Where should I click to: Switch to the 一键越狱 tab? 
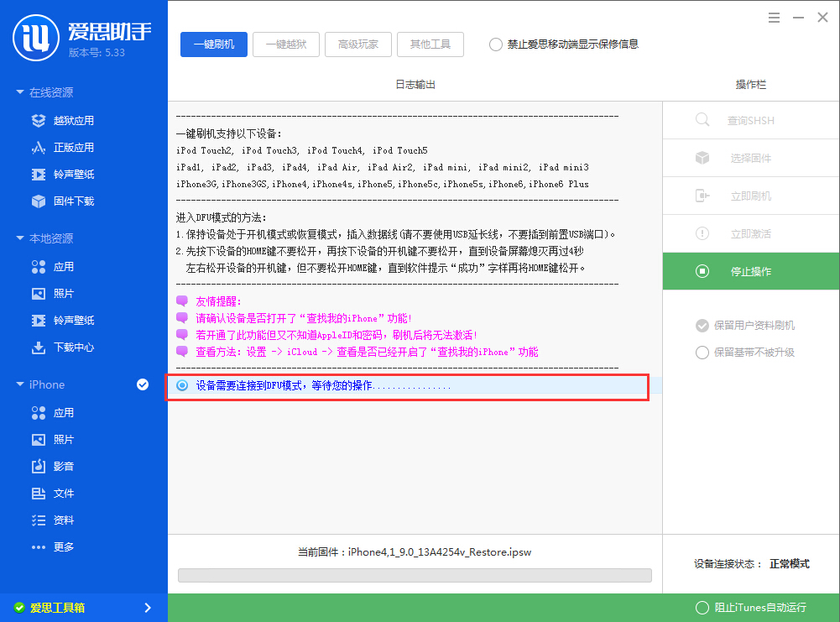click(285, 44)
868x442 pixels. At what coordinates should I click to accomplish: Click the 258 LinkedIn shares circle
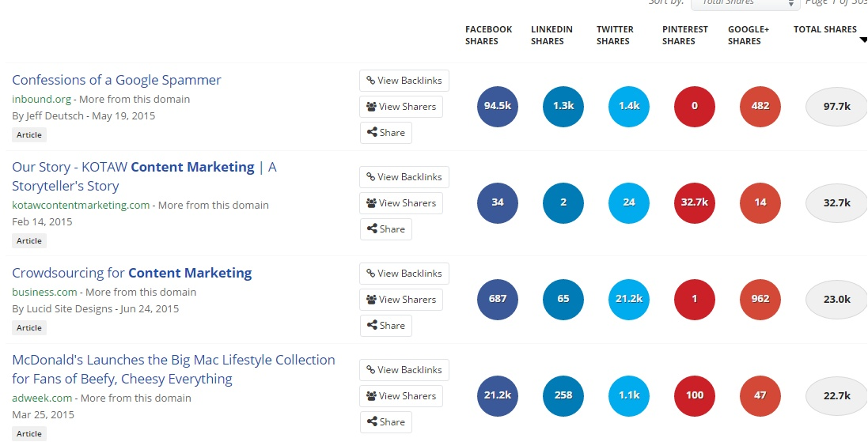pyautogui.click(x=563, y=395)
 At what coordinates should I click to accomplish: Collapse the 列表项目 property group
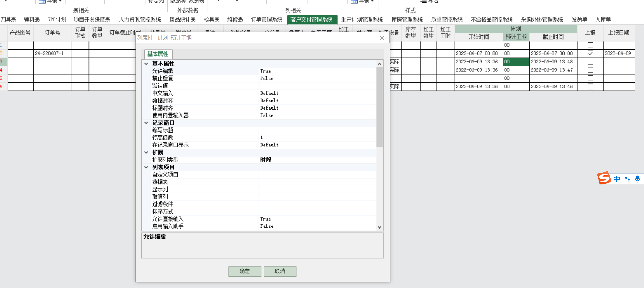pos(146,167)
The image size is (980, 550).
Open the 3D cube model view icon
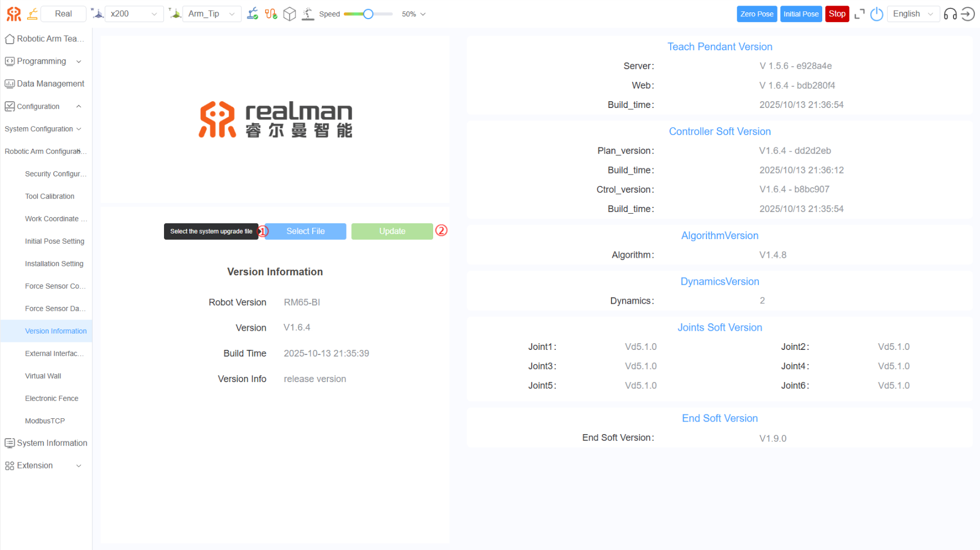click(290, 14)
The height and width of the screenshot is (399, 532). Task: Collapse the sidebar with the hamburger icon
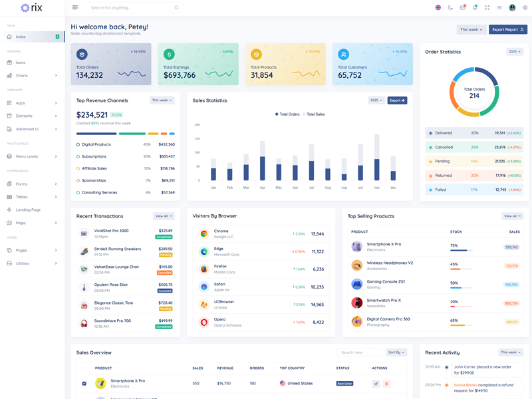tap(75, 8)
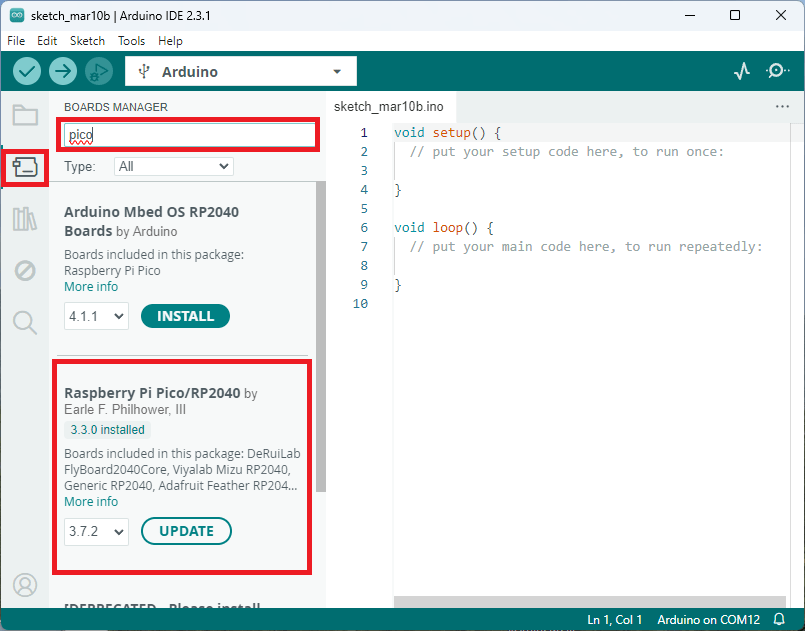
Task: Verify the current sketch
Action: click(x=26, y=71)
_____
- Your task -
From the line containing "The height and" through the final line of the listing, copy every line exactly and nothing else. Skip the pictures.

- Your solution -
The height and width of the screenshot is (399, 532). Task: Collapse the sidebar with the hamburger icon
tap(75, 8)
Task: Verify the current sketch
Action: click(x=26, y=71)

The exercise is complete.